(Required action) Write out only the opening lines of the entries, through the line with "Task: Click the København (DEN) team name".

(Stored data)
********

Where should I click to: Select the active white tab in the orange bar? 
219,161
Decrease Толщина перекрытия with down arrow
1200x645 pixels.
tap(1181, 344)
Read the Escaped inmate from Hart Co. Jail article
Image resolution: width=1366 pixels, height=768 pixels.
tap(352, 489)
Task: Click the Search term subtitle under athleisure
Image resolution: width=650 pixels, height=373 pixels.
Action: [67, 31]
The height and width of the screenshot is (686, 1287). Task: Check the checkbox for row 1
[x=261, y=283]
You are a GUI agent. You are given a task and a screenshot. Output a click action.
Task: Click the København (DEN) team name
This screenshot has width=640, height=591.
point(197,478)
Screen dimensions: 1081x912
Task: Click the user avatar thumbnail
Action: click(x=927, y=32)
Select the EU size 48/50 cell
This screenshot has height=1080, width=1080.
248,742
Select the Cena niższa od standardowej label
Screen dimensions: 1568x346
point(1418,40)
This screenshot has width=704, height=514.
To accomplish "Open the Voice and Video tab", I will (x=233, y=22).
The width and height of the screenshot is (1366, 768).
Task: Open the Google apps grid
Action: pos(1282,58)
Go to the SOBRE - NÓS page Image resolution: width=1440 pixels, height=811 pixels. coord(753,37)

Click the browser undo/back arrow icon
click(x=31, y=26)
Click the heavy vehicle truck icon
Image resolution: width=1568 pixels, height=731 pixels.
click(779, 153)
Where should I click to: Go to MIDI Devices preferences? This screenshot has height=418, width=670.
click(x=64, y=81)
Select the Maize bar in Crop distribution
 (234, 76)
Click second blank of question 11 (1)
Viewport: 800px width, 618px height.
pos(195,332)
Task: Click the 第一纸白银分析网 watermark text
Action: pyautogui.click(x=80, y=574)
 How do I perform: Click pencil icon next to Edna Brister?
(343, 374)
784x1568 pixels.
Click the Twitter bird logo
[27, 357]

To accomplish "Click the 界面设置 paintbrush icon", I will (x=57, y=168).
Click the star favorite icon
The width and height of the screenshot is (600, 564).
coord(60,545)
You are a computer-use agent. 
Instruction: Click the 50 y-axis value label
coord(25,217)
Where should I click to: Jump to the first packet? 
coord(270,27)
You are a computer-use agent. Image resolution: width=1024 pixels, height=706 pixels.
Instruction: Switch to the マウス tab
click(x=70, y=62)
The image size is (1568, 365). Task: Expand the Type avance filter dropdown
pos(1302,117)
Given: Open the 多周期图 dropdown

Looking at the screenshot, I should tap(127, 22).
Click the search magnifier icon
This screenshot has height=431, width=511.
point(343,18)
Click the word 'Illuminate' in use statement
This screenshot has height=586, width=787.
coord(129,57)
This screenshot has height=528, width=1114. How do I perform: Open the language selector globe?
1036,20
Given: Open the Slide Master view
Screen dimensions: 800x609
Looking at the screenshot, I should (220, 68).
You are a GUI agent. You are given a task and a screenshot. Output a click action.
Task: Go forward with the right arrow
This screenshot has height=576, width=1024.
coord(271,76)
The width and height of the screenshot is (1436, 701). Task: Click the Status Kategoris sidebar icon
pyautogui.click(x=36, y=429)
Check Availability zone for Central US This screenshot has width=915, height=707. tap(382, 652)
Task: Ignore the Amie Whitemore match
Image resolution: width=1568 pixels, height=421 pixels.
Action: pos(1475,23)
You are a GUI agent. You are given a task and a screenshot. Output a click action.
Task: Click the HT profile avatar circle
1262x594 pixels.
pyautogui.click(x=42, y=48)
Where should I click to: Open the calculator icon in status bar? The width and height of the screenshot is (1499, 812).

********

(Solution to this problem)
Where should I click to: Select the active white tab in the orange bar? 
219,161
Decrease Толщина перекрытия with down arrow
1200x645 pixels.
tap(1181, 344)
Read the Escaped inmate from Hart Co. Jail article
Image resolution: width=1366 pixels, height=768 pixels.
tap(352, 489)
Task: Click the Search term subtitle under athleisure
Image resolution: width=650 pixels, height=373 pixels.
Action: [67, 31]
The height and width of the screenshot is (686, 1287). Task: Check the checkbox for row 1
[x=261, y=283]
You are a GUI agent. You are given a task and a screenshot. Output a click action.
Task: Click the København (DEN) team name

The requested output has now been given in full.